Les faiseurs d'opinions
Il suffit d'un sondage, généralement basé sur peu de choses, pour susciter un «emballement de la machine médiatique» (le média, déshumanisé, est donc une machine incontrôlable). On l'a vu avec Dominique Strauss-Kahn, qui a bénéficié d'un engouement monté de toutes pièces des semaines durant alors que le directeur du FMI n'avait certainement pas songé lui-même à revenir en France ni faire acte de candidature pour 2012. Maintenant que le soufflé est retombé et que l'affaire tourne au ridicule, on passe à autre chose : le sondage Harris Interactive publié samedi dans Le Parisien sur les intentions de vote des Français… à quatorze mois du scrutin, vanté comme une «alerte», tombe à pic pour créer un nouvel écran de fumée.
Car c'est bien de cela qu'il s'agit : d'un écran de fumée.
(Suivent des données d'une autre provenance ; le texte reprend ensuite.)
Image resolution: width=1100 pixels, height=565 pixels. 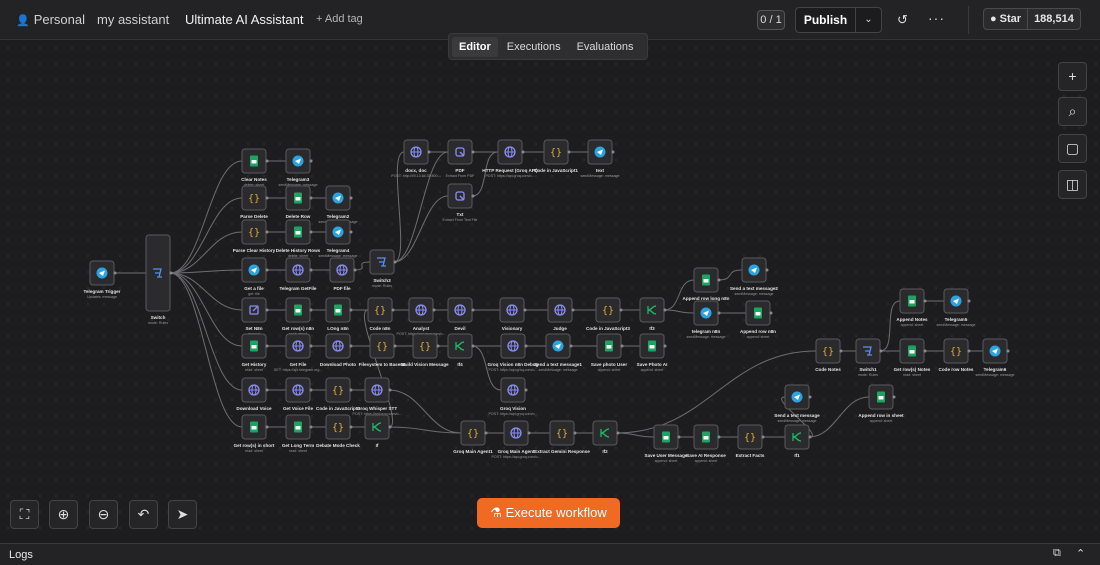 I want to click on node-debate-check: {} Debate Mode Check, so click(x=338, y=431).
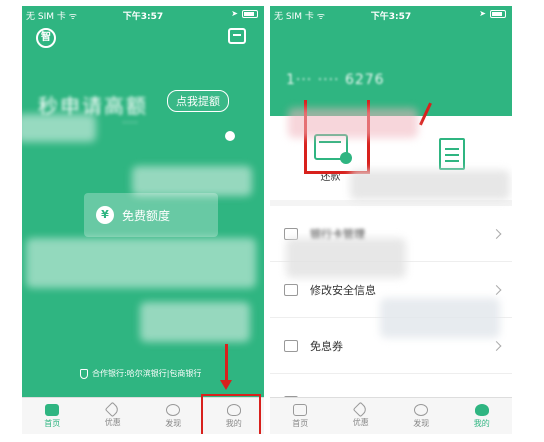 This screenshot has height=442, width=544. I want to click on tab-label: 我的, so click(482, 423).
George Orwell avait listé, selon lui, les trois grands maux de l'humanité : «l'idôlatrie nationaliste», le «mensonge organisé» et la «distraction permanente». Nous y sommes !
Le spectre du 21 avril 2002
Alors qu'ils devraient se faire une opinion par eux-mêmes sur des bases sérieuses afin de voter en leur âme et conscience, «les gens se sont mis à intégrer les sondages dans leurs raisonnements», a benoîtement admis le politologue Roland Cayrol, hier soir à "C dans l'air" sur France 5. Certains de ces sondages, aussitôt relayés par un «emballement médiatique», influencent désormais les électeurs : sauf erreur, cela s'appelle de l'instrumentation.
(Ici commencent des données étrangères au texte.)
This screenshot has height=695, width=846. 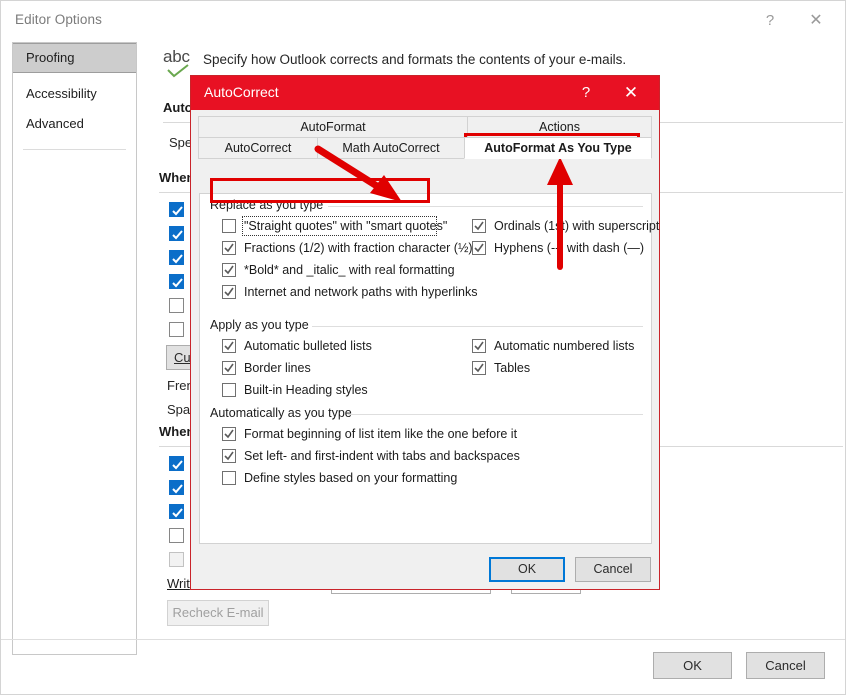 What do you see at coordinates (182, 358) in the screenshot?
I see `custom-dictionaries-label: Cu` at bounding box center [182, 358].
Résultat, «on est beaucoup plus stratège parce qu'on sait ce qu'on risque», a poursuivi le fondateur de l'Institut de sondages CSA, plaidant par la même occasion pour le «vote utile». Tant pis pour la morale démocratique : les petites candidatures «de témoignage» ou «d'agitation d'idées», dont les porte-parole n'ont aucune chance d'être élus, sont en filigrane accusées de polluer les élections et priées de céder leur place aux grandes formations — toujours les mêmes — face au «danger frontiste». Jean-Luc Mélenchon, qui a qualifié Marine Le Pen de «diable de confort des piliers du système», a tout compris. Adieu le débat démocratique : ce sont les sondeurs et les éditocrates qui le confisquent et le mènent à notre place, en le vidant de sa substance. Si ce n'est pas une forme de dictature, comment qualifier cet état de fait ?
Et voici qu'après DSK, les médias jettent leur dévolu sur Marine Le Pen, lui donnant une image flatteuse sinon acceptable. Avec l'esprit moutonnier qui les caractérise, tous font sa promotion. Marine Le Pen n'a pas besoin de faire campagne pour le moment : d'autres, à des degrés divers, la lui font gratis. Le résultat est pathétique.